2.4% hydrogen could ease risk of brain damage, seizures in CHD patients

The addition of 2.4% hydrogen to hypoxia patients’ traditional ventilation gases improved neurologic outcomes and reduced tissue injury in a recent study of piglets, suggesting hydrogen might be a beneficial addition to therapy for babies undergoing surgery for congenital heart disease (CHD).

The study, funded by the American Heart Association and Children’s Heart Foundation and published in the April issue of JACC: Basic to Translational Medicine, considered infants with CHD who often require open-heart surgery with cardiopulmonary bypass to survive. The procedure is complex and puts those children at considerable risk for brain damage, especially if they’re placed on extracorporeal membrane oxygenation (ECMO) post-op.

ECMO puts children at an even higher risk for neurologic impairment because common blood flow interruptions can trigger hypoxia, leaving patients without enough oxygen. When oxygen is reintroduced to the blood, previously oxygen-deprived cells overcompensate, automatically forming reactive oxygen species that damage DNA and cell membranes.

“During the reperfusion process, the cell mitochondria overreact and end up using oxygen to injure themselves,” senior author John Kheir, MD, said in a release.
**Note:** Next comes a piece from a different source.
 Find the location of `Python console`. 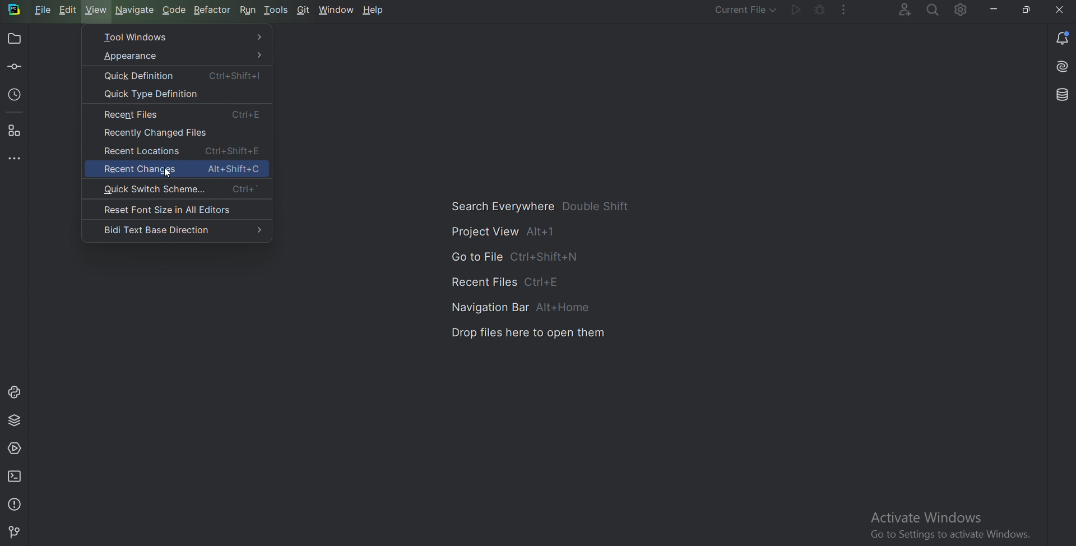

Kheir, a cardiologist in Boston Children’s Hospital’s cardiac ICU, secured funding for his work after reading a Japanese study that painted hydrogen as a potent antioxidant. In trials with rats, the chemical eased the effects of reactive oxygen species.

Kheir and colleagues conducted their own study in piglets, introducing 2.4% hydrogen gas to the animals’ usual ventilation gases during and after arrested blood flow and hypoxia. Compared with control animals, those treated with a dash of hydrogen had fewer seizures, fewer brain and kidney injuries and did better in neurologic evaluations.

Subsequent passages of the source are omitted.